● Page extract:
▬▬▬▬▬▬▬▬▬▬

Using cluster analysis with 426 Polish participants, Kotus identified three Big Five personality profiles predicting pet attachment. Cluster 1 (high extraversion, openness, emotional stability) showed lower attachment. Clusters 2 (high neuroticism, low extraversion/openness) and 3 (low openness, high conscientiousness, need for predictability) both showed stronger attachment, with animals serving compensatory social functions: particularly as human-relationship substitutes for Cluster 2 and stress-regulating companions for Cluster 3.
This multimodal AI system predicts Big Five personality traits from text, speech, and facial expressions using the myPersonality dataset (86,220 participants). GPT-3 achieved 89.1% accuracy, with Openness (91%) and Extraversion (90%) most reliably classified. Agreeableness proved hardest to detect via speech, while lexical features dominated trait prediction overall, outperforming audio and visual cues.

▬▬▬▬▬▬▬▬▬▬

● Stored data:
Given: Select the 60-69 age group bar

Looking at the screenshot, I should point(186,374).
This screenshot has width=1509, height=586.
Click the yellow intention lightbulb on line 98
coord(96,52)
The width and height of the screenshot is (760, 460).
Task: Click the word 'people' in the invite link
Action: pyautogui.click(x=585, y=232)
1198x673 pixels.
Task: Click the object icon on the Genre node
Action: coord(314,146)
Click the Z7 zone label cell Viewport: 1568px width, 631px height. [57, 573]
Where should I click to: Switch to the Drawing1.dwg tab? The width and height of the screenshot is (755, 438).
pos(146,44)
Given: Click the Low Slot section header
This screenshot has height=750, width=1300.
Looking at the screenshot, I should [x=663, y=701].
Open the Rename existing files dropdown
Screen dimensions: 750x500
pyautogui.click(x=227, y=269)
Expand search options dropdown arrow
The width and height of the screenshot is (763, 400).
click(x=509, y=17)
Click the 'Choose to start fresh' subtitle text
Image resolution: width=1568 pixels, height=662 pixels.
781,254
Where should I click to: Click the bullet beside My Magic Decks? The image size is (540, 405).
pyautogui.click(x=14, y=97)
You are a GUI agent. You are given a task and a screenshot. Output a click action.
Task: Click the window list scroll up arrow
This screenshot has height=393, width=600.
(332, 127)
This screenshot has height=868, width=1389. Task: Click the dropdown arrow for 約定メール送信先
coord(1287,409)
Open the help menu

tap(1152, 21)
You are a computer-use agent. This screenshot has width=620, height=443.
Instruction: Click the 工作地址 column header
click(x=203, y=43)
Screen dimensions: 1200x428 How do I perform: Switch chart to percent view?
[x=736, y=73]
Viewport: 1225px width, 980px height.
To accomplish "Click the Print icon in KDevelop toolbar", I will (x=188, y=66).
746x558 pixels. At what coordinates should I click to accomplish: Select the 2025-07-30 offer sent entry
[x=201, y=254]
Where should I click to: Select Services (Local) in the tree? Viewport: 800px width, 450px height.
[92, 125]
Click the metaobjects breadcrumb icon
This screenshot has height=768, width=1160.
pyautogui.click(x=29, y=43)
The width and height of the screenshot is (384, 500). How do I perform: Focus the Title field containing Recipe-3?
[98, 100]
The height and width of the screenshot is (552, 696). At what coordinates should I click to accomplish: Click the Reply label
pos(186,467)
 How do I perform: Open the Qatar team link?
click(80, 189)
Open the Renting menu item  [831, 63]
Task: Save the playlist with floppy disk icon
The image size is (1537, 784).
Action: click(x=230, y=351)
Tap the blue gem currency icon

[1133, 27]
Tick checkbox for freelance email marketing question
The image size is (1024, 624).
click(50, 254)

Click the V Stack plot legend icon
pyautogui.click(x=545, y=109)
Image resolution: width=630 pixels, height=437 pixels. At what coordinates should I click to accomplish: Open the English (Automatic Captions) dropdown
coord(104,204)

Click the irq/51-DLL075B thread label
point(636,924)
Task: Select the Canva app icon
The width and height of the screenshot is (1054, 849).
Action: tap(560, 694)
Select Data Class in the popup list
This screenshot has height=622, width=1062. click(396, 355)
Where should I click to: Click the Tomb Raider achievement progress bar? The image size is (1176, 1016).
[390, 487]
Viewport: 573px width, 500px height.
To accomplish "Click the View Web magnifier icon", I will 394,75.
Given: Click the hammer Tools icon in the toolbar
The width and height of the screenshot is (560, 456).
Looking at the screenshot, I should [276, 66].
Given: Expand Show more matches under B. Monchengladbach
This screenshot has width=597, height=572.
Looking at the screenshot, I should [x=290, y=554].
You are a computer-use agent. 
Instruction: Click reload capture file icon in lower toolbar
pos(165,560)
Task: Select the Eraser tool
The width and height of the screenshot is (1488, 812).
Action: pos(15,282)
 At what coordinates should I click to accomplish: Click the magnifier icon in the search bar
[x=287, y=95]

▬▬▬▬▬▬▬▬▬▬

● What is required:
Copy the Big Five summaries word for word from "Using cluster analysis" up to and including "for Cluster 3.". None of the rows are used in anything that comes next.

● Answer space:
Using cluster analysis with 426 Polish participants, Kotus identified three Big Five personality profiles predicting pet attachment. Cluster 1 (high extraversion, openness, emotional stability) showed lower attachment. Clusters 2 (high neuroticism, low extraversion/openness) and 3 (low openness, high conscientiousness, need for predictability) both showed stronger attachment, with animals serving compensatory social functions: particularly as human-relationship substitutes for Cluster 2 and stress-regulating companions for Cluster 3.